Mohon tunggu...
TJIPTADINATA EFFENDI
TJIPTADINATA EFFENDI Mohon Tunggu... Kompasianer of the Year 2014 - The First Maestro Kompasiana

Lahir di Padang,21 Mei 1943

Selanjutnya

Tutup

Lyfe Artikel Utama

Dari Guru Alih Profesi Jadi Pengusaha, Mengapa Tidak?

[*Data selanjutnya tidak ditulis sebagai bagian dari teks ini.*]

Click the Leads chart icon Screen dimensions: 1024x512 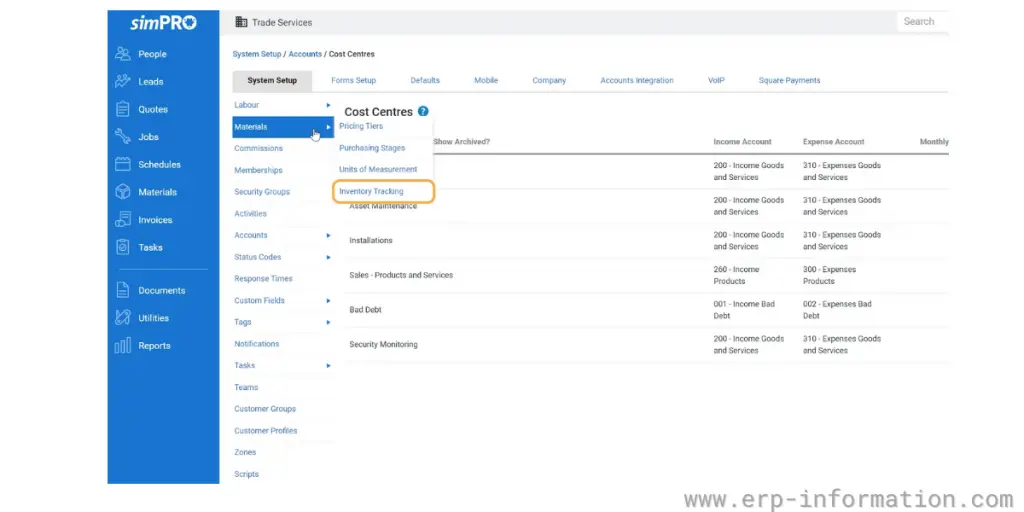coord(123,82)
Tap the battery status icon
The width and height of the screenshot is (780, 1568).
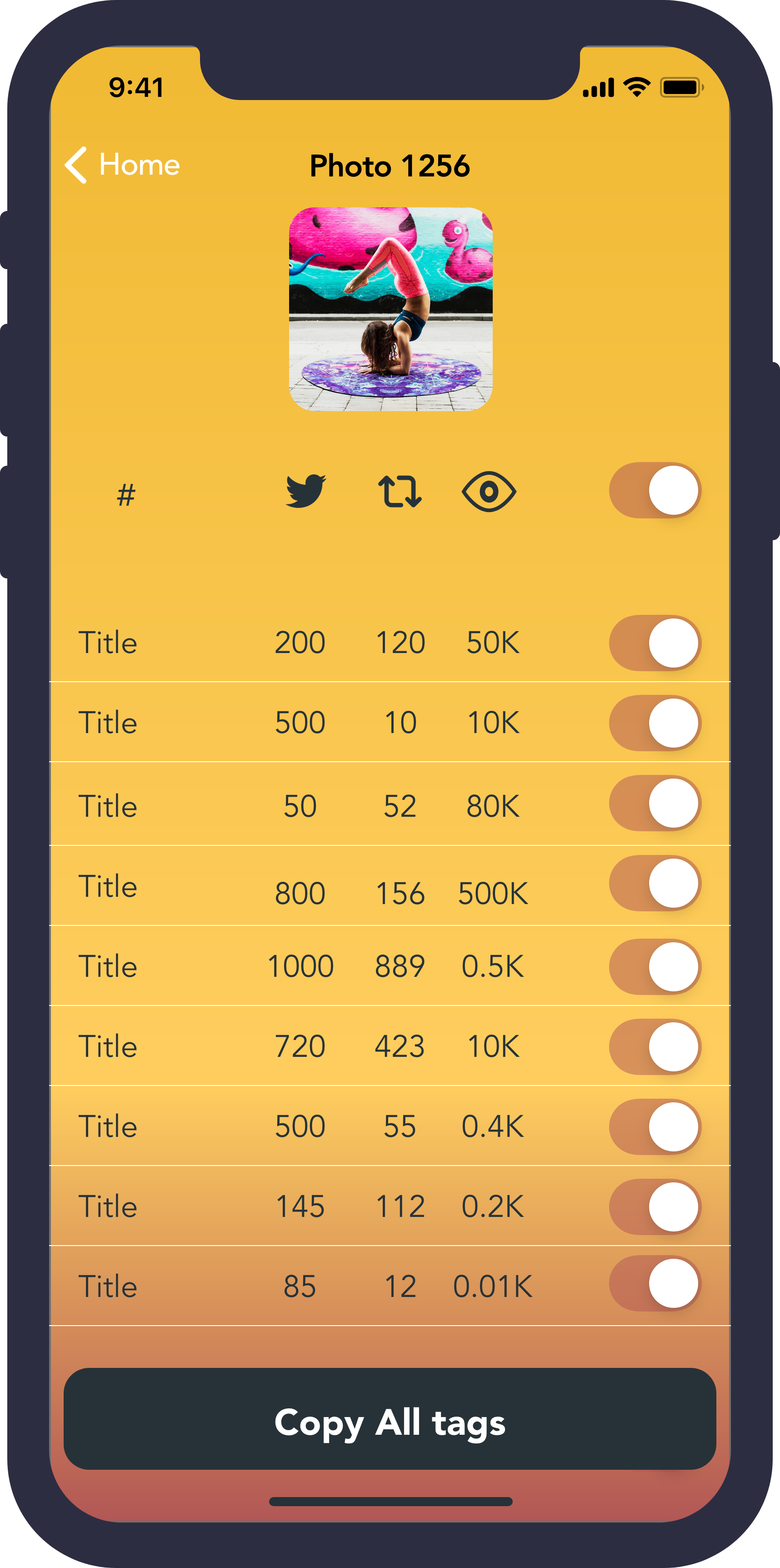[x=681, y=88]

26 September 2025   20:52 Diperbarui: 27 September 2025   07:54 148
+
Laporkan Konten
Laporkan Akun
Kompasiana adalah platform blog. Konten ini menjadi tanggung jawab bloger dan tidak mewakili pandangan redaksi Kompas.
Lihat foto
ILUSTRASI | Dok. pribadi 

Ketika Guru Harus Jualan Kelapa Parut demi Bertahan Hidup

Sebuah Perjalanan dari Kapur Papan Tulis ke Dunia Usaha

Profesi guru memang mulia. Menjadi guru berarti menjadi bagian dari perjalanan hidup murid.murid kita, ikut membentuk masa depan mereka, dan menyalakan lentera pengetahuan di tengah kegelapan. Tetapi kemuliaan itu sering kali berhadapan dengan kenyataan pahit

Yakni gaji yang diterima tidak selalu sebanding dengan pengorbanan dan tanggung jawabnya.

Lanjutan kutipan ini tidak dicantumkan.